■ Goal of the exercise ■
Would you retype every record below exactly as written?

■ Material to process ■
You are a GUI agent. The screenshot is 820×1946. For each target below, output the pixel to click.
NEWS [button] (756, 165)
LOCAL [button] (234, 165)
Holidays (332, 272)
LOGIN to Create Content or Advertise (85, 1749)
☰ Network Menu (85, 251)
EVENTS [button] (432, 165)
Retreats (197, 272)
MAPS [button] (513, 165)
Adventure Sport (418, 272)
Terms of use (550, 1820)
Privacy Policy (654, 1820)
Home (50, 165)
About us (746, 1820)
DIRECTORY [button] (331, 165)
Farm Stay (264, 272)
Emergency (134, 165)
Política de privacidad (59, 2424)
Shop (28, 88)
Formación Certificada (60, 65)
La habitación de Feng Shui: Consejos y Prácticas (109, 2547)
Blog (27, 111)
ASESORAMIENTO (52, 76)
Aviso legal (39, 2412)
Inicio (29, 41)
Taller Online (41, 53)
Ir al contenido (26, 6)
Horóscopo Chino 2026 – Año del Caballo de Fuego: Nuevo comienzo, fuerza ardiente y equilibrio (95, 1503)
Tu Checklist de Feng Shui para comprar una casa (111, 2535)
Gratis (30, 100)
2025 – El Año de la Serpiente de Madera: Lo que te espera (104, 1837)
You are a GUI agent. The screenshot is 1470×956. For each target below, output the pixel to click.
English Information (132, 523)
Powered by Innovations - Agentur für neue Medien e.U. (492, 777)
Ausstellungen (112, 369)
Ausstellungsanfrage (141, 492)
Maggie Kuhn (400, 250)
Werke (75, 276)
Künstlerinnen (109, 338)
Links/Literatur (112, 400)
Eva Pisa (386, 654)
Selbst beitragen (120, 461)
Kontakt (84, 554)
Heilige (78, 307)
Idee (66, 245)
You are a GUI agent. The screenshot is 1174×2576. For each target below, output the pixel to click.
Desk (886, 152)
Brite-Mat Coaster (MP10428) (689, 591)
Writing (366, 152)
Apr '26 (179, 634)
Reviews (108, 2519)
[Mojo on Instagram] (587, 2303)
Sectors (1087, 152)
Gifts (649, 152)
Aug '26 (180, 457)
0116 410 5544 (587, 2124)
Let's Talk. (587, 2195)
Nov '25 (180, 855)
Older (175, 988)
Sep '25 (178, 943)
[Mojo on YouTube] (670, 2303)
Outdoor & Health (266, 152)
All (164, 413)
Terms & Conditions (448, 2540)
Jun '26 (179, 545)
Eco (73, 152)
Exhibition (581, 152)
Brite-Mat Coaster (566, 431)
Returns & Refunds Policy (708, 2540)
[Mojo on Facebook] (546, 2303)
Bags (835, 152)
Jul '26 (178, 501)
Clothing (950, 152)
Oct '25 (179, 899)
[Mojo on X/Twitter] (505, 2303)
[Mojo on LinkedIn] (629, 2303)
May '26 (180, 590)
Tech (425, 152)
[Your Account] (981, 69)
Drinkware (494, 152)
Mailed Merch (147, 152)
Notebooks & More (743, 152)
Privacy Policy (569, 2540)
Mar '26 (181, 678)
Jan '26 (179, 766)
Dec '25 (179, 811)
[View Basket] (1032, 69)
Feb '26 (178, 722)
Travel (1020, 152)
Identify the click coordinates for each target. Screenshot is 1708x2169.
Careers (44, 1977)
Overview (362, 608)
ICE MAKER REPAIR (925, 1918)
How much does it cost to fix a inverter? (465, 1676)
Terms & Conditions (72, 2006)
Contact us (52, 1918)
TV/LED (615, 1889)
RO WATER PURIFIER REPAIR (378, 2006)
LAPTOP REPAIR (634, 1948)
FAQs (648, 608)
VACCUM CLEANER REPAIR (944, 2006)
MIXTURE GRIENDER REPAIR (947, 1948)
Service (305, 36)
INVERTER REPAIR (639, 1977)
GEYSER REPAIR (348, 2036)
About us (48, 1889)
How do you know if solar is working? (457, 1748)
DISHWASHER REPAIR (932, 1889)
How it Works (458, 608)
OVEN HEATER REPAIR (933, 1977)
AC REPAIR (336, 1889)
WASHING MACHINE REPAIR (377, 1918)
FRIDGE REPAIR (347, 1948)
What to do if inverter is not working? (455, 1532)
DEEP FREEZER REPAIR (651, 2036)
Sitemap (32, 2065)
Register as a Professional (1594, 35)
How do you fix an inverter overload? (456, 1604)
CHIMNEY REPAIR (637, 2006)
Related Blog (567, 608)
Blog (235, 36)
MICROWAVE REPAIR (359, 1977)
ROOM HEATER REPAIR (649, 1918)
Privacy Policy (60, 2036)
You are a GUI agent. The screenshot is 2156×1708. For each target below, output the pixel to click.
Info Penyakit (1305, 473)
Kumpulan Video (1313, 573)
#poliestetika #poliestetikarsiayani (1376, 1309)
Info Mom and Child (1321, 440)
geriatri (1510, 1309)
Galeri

■ Task response ■
You are a GUI agent. The screenshot is 820×1946. For each target below, output the pixel to click.
NEWS [button] (756, 165)
LOCAL [button] (234, 165)
Holidays (332, 272)
LOGIN to Create Content or Advertise (85, 1749)
☰ Network Menu (85, 251)
EVENTS [button] (432, 165)
Retreats (197, 272)
MAPS [button] (513, 165)
Adventure Sport (418, 272)
Terms of use (550, 1820)
Privacy Policy (654, 1820)
Home (50, 165)
About us (746, 1820)
DIRECTORY [button] (331, 165)
Farm Stay (264, 272)
Emergency (134, 165)
Política de privacidad (59, 2424)
Shop (28, 88)
Formación Certificada (60, 65)
La habitación de Feng Shui: Consejos y Prácticas (109, 2547)
Blog (27, 111)
ASESORAMIENTO (52, 76)
Aviso legal (39, 2412)
Inicio (29, 41)
Taller Online (41, 53)
Ir al contenido (26, 6)
Horóscopo Chino 2026 – Año del Caballo de Fuego: Nuevo comienzo, fuerza ardiente y equilibrio (95, 1503)
Tu Checklist de Feng Shui para comprar una casa (111, 2535)
Gratis (30, 100)
2025 – El Año de la Serpiente de Madera: Lo que te espera (104, 1837)
You are a GUI agent. The screenshot is 1470×956. For each target below, output the pixel to click.
English Information (132, 523)
Powered by Innovations - Agentur für neue Medien e.U. (492, 777)
Ausstellungen (112, 369)
Ausstellungsanfrage (141, 492)
Maggie Kuhn (400, 250)
Werke (75, 276)
Künstlerinnen (109, 338)
Links/Literatur (112, 400)
Eva Pisa (386, 654)
Selbst beitragen (120, 461)
Kontakt (84, 554)
Heilige (78, 307)
Idee (66, 245)
You are a GUI agent. The screenshot is 1174×2576. For each target below, output the pixel to click.
Desk (886, 152)
Brite-Mat Coaster (MP10428) (689, 591)
Writing (366, 152)
Apr '26 (179, 634)
Reviews (108, 2519)
[Mojo on Instagram] (587, 2303)
Sectors (1087, 152)
Gifts (649, 152)
Aug '26 (180, 457)
0116 410 5544 (587, 2124)
Let's Talk. (587, 2195)
Nov '25 (180, 855)
Older (175, 988)
Sep '25 (178, 943)
[Mojo on YouTube] (670, 2303)
Outdoor & Health (266, 152)
All (164, 413)
Terms & Conditions (448, 2540)
Jun '26 (179, 545)
Eco (73, 152)
Exhibition (581, 152)
Brite-Mat Coaster (566, 431)
Returns & Refunds Policy (708, 2540)
[Mojo on Facebook] (546, 2303)
Bags (835, 152)
Jul '26 (178, 501)
Clothing (950, 152)
Oct '25 (179, 899)
[Mojo on X/Twitter] (505, 2303)
[Mojo on LinkedIn] (629, 2303)
May '26 (180, 590)
Tech (425, 152)
[Your Account] (981, 69)
Drinkware (494, 152)
Mailed Merch (147, 152)
Notebooks & More (743, 152)
Privacy Policy (569, 2540)
Mar '26 (181, 678)
Jan '26 (179, 766)
Dec '25 (179, 811)
[View Basket] (1032, 69)
Feb '26 (178, 722)
Travel (1020, 152)
Identify the click coordinates for each target. Screenshot is 1708x2169.
Careers (44, 1977)
Overview (362, 608)
ICE MAKER REPAIR (925, 1918)
How much does it cost to fix a inverter? (465, 1676)
Terms & Conditions (72, 2006)
Contact us (52, 1918)
TV/LED (615, 1889)
RO WATER PURIFIER REPAIR (378, 2006)
LAPTOP REPAIR (634, 1948)
FAQs (648, 608)
VACCUM CLEANER REPAIR (944, 2006)
MIXTURE GRIENDER REPAIR (947, 1948)
Service (305, 36)
INVERTER REPAIR (639, 1977)
GEYSER REPAIR (348, 2036)
About us (48, 1889)
How do you know if solar is working? (457, 1748)
DISHWASHER REPAIR (932, 1889)
How it Works (458, 608)
OVEN HEATER REPAIR (933, 1977)
AC REPAIR (336, 1889)
WASHING MACHINE REPAIR (377, 1918)
FRIDGE REPAIR (347, 1948)
What to do if inverter is not working? (455, 1532)
DEEP FREEZER REPAIR (651, 2036)
Sitemap (32, 2065)
Register as a Professional (1594, 35)
How do you fix an inverter overload? (456, 1604)
CHIMNEY REPAIR (637, 2006)
Related Blog (567, 608)
Blog (235, 36)
MICROWAVE REPAIR (359, 1977)
ROOM HEATER REPAIR (649, 1918)
Privacy Policy (60, 2036)
You are a GUI agent. The screenshot is 2156×1708. For each target below, output the pixel to click.
Info Penyakit (1305, 473)
Kumpulan Video (1313, 573)
#poliestetika #poliestetikarsiayani (1376, 1309)
Info Mom and Child (1321, 440)
geriatri (1510, 1309)
Galeri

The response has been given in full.